Build numbers can really help defect tracking, differential debugging. Every ticket gets fields for "found" "fixed" and "verified". Caveat: I don't know if my old school QA/test methods still apply in this new "agile" DevOps (aka "winging it") world.
(Replying to PARENT post)
- Get a local build running first.
Often, a complete local build is not possible. There are tons of dependencies, such as databases, websites, services, etc. and every developer has a part of it on their machine. Releases are hard to do.
I once worked for a telco company in the UK where the deployment of the system looked like this: (Context: Java Portal Development) One dev would open a zip file and pack all the .class files he had generated into it, and email it to his colleague, who would then do the same. The last person in the chain would rename the file to .jar and then upload it to the server. Obviously, this process was error prone and deployments happened rarely.

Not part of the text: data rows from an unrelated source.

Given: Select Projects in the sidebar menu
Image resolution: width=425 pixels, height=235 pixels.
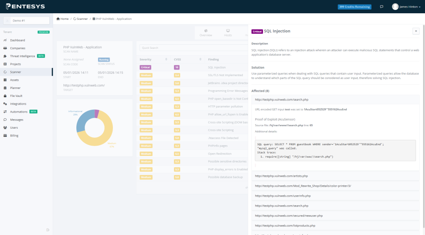Looking at the screenshot, I should [x=15, y=64].
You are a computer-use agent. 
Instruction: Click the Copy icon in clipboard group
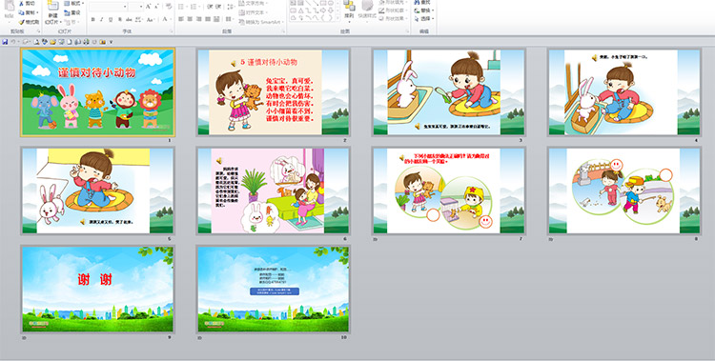point(21,12)
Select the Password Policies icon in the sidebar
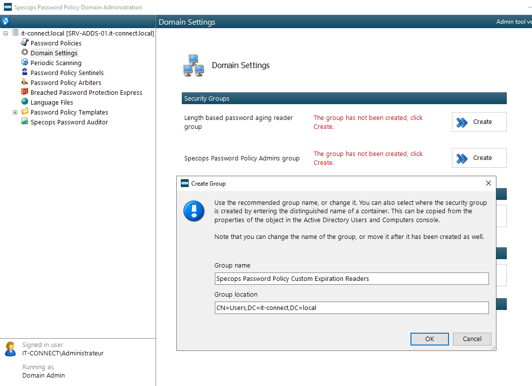Screen dimensions: 532x386 (x=24, y=43)
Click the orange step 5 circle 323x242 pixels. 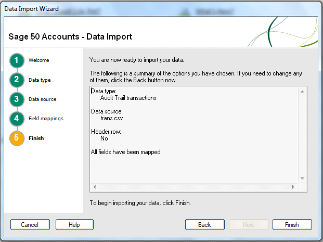pos(17,138)
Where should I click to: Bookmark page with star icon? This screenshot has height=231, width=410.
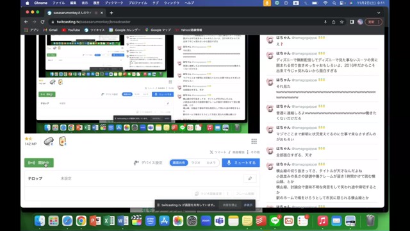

I would argue that getting everything to build on a central system (some sort of CI) is usefull as well, but before changing, testing, db freezing, or anything else is possible, you should try to have everything you need on each developer's machine.
This might be obvious to some, but I have seen this ignored every once in a while. When you can't even build the system locally, freezing anything, testing anything, or changing anything will be a tedious and error prone process...
(Replying to PARENT post)
[1] https://www.safaribooksonline.com/library/view/working-effec...
(Replying to PARENT post)
FWIW, if you want to have a look at a reasonably complex code base being broken up into maintainable modules of modernized code, I rewrote Knockout.js with a view to creating version 4.0 with modern tooling. It is now in alpha, maintained as a monorepo of ES6 packages at https://github.com/knockout/tko
You can see the rough transition strategy here: https://github.com/knockout/tko/issues/1
In retrospect it would've been much faster to just rewrite Knockout from scratch. That said, we've kept almost all the unit tests, so there's a reasonable expectation of backwards compatibility with KO 3.x.
(Replying to PARENT post)
I work on my own side projects, read lots of other people's code on github and am always looking to improve myself in my craft outside of work, but I worry it's not enough.
(Replying to PARENT post)
I'd love to hear a more balanced view on this. I think this idea is preached as the gospel when dealing with legacy systems. I absolutely understand that the big rewrite has many disadvantages. Surely there is a code base that has features such that a rewrite is better. I'm going to go against the common wisdom and wisdom I've practiced until now, and rewrite a program I maintain that is
1. Reasonably small (10k loc with a large parts duplicated or with minor variables changed).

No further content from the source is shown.